Hongping had a persistent high fever that would not go away, and she kept coughing. Her eyes were dull and her heart weak. She was unable to eat. She died in her brother's arms at the age of 32 on March 5, 2003. Even with her last breaths, she repeatedly told her family members to persist in their faith.
Liu Xinying
Liu Xinying, a nurse and Falun Gong practitioner in Dalian, had been arrested four times before the death of her husband, Qu Hui, who also practiced Falun Gong. Before his death, he had been a tetraplegic confined to his bed for 13 years due to the torture he had suffered in a forced labor camp. He was in constant pain, and Xinying took care of him day and night until he passed away on February 9, 2014.
Within a month of her husband's death, Xinying was arrested from her home and detained at the Dalian Detention Center. She was eventually sentenced to five and a half years in prison. Her daughter, a minor, was left at home by herself.
Liu Xinying, her husband Qu Hui, and their daughter
Liu Xinying's health deteriorated, and her blood pressure reached a dangerously high 220/120. Her father went to the prison on several occasions to request medical parole for her, but he was rejected each time.
While held in custody, Xinying wrote in a letter to her daughter, “You witnessed how much your father suffered after he was disabled by torture. You were young and had many questions. You once asked me, 'Other kids' daddies can stand. Why does my daddy have to stay in bed?' Your question made me determined to obtain justice for your dad because I don't want to see your innocent mind being shadowed by the darkness of our society...
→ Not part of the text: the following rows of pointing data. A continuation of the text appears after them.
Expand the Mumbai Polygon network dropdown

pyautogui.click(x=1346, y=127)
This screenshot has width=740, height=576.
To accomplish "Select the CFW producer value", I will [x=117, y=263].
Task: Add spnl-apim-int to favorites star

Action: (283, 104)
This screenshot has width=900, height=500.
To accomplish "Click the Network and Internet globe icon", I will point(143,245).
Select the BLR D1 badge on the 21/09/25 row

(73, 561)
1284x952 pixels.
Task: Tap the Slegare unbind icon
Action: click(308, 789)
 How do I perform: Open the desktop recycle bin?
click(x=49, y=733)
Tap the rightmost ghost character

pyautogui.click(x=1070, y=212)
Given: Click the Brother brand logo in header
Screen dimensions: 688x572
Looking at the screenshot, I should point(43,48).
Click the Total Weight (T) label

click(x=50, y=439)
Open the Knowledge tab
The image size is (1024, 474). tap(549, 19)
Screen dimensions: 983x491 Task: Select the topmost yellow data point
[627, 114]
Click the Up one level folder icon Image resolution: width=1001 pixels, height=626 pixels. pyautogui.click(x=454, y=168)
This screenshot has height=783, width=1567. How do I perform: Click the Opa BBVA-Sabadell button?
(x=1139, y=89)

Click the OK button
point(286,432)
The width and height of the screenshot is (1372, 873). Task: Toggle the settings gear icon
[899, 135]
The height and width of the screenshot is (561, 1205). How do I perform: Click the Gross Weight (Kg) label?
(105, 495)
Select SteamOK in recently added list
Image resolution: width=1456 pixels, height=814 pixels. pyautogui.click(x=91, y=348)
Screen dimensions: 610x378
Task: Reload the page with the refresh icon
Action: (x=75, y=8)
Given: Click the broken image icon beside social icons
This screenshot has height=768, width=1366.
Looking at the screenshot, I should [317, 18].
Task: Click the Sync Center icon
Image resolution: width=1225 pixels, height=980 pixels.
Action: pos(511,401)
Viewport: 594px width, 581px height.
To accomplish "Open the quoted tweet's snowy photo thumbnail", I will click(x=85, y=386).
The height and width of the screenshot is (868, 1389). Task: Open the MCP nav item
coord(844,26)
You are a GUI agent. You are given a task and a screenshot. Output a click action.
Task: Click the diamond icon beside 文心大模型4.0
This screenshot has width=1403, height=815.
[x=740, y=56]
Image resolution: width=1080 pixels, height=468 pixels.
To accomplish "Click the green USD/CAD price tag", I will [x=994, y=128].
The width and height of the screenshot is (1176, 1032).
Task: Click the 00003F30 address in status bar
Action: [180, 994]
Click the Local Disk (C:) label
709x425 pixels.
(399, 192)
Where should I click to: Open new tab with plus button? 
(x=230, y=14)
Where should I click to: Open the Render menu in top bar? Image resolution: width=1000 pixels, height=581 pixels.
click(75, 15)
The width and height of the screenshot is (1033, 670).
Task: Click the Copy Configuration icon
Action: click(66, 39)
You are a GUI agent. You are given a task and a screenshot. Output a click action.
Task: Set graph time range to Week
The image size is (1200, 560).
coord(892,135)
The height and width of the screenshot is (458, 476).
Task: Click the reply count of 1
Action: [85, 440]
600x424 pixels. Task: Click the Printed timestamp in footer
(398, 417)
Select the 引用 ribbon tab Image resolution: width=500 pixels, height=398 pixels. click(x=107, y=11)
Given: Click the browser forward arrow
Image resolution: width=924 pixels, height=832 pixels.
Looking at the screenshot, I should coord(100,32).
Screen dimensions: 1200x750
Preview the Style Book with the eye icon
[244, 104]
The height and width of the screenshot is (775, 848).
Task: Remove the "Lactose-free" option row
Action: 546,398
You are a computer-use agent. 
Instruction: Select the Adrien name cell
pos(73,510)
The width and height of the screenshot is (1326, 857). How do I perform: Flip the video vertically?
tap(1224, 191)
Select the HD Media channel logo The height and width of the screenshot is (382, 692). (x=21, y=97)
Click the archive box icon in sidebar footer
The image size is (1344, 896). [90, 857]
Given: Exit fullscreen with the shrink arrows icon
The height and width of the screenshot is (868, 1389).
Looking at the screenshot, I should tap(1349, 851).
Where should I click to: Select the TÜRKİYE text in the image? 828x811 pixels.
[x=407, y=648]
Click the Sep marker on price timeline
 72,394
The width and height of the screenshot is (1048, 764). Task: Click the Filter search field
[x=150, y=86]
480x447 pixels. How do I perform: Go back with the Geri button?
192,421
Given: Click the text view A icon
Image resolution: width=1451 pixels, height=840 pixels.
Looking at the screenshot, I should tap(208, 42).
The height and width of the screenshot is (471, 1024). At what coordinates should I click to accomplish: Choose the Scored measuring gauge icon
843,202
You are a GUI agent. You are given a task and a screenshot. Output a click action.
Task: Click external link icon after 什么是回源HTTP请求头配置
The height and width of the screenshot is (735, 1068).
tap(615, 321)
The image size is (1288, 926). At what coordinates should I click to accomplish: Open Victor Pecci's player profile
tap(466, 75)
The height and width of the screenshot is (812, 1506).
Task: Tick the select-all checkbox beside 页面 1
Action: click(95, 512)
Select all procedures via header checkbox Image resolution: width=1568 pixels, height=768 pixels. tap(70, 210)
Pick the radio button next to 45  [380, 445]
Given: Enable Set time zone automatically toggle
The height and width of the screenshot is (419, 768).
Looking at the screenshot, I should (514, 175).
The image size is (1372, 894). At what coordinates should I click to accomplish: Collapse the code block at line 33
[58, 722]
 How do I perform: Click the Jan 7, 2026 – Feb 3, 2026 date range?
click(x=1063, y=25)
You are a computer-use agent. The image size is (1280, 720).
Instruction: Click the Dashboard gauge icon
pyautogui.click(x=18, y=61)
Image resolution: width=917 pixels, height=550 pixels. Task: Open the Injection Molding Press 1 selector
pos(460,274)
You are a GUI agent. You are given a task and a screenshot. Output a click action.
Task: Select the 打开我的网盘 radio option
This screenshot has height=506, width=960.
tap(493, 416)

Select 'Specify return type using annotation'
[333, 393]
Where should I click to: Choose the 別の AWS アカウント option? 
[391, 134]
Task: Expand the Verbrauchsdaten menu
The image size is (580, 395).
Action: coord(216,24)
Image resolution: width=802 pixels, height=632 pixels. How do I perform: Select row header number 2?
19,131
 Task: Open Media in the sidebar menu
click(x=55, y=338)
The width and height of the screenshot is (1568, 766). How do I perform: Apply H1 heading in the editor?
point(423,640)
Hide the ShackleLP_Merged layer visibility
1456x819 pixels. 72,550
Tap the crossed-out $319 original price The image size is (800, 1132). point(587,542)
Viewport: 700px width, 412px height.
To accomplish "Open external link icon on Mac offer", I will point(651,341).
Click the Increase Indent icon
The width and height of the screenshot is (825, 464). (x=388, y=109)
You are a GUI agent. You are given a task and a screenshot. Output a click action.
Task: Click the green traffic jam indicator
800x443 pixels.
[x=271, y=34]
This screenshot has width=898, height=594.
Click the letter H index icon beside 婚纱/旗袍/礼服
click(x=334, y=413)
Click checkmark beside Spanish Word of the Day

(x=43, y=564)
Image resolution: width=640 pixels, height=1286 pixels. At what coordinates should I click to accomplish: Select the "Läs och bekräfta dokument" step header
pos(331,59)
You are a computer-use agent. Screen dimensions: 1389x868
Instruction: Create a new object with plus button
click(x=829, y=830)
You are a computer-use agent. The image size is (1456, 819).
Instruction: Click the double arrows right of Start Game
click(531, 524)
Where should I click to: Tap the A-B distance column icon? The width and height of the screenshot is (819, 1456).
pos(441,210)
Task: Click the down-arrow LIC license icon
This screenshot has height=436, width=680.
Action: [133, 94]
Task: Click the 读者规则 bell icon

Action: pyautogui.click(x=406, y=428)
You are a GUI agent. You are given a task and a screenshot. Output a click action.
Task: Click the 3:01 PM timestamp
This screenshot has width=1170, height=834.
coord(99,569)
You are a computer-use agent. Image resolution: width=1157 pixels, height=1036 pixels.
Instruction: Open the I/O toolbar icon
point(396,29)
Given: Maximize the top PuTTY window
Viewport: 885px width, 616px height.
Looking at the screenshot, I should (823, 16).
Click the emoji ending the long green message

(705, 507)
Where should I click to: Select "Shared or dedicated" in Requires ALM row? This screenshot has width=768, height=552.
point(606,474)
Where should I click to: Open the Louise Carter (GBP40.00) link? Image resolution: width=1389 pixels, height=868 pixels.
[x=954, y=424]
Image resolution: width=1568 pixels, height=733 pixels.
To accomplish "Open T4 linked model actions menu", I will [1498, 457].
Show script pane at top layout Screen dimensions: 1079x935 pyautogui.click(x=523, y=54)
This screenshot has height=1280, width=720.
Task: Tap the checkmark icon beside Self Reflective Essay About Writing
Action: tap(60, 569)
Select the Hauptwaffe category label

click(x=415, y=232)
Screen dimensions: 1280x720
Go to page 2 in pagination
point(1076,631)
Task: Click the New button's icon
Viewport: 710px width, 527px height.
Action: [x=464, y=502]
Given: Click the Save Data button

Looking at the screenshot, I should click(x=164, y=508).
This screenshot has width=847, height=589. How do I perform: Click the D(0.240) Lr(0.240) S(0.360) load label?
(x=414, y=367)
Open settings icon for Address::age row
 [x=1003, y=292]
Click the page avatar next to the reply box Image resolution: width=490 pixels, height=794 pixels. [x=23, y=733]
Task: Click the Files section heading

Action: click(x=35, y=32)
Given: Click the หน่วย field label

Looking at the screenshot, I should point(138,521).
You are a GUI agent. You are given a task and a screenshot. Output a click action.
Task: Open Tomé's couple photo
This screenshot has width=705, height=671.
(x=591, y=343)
“On your 17th birthday, I wish that your life will be filled with happiness and sunshine. I wish you safety during the time I'm away. I wish the period of separation will end with both of us shining with a pure glow of being reborn like a phoenix rising from the fire.”
Countless families have been broken apart due to the persecution of Falun Gong. So many mothers and countless orphans spend their lives in tears. However, Xinying faced these tremendous tribulations with such marvelous tenacity and the noble realm of a Falun Dafa cultivator.
Ji Shujun
Ji Shujun is a Falun Gong practitioner and a former accountant of the Chengde City Tobacco Monopoly Bureau in Hebei Province. For doing the Falun Gong exercises on Tiananmen Square in Beijing in 2002, she was thrown into a forced labor camp for two and a half years. She was subjected to many cruel forms of torture.
Her family was broken apart by the persecution, and she was fired from her job. Nevertheless, she remained steadfast in her cultivation practice and worried about the safety of the people who had been deceived by the Communist Party. In the spring of 2006, she left her hometown and moved to a small town in a mountain area. Ever since then, she has walked all over the region of roughly 5,000 square kilometers to tell people the facts about Falun Gong.
Since the persecution started, Shujun has been arrested five times, sent to a labor camp three times, and imprisoned once. No inhumane treatment could shake her belief in Falun Dafa’s principles of Truthfulness-Compassion-Forbearance or hold her back from her mission. As soon as she was released from detention each time, she would continue to clarify the facts about Dafa to people on the street or in remote mountain villages.
Under the tyranny of the communist regime, Falun Gong practitioners have persisted in their cultivation. They have undergone tremendous tribulations and faced unprecedented pressure. How many people can understand the realm of these practitioners who have let go of life and death for the sake of others? Their stories will be spread through the ages, like the princess in the legend of Laba porridge.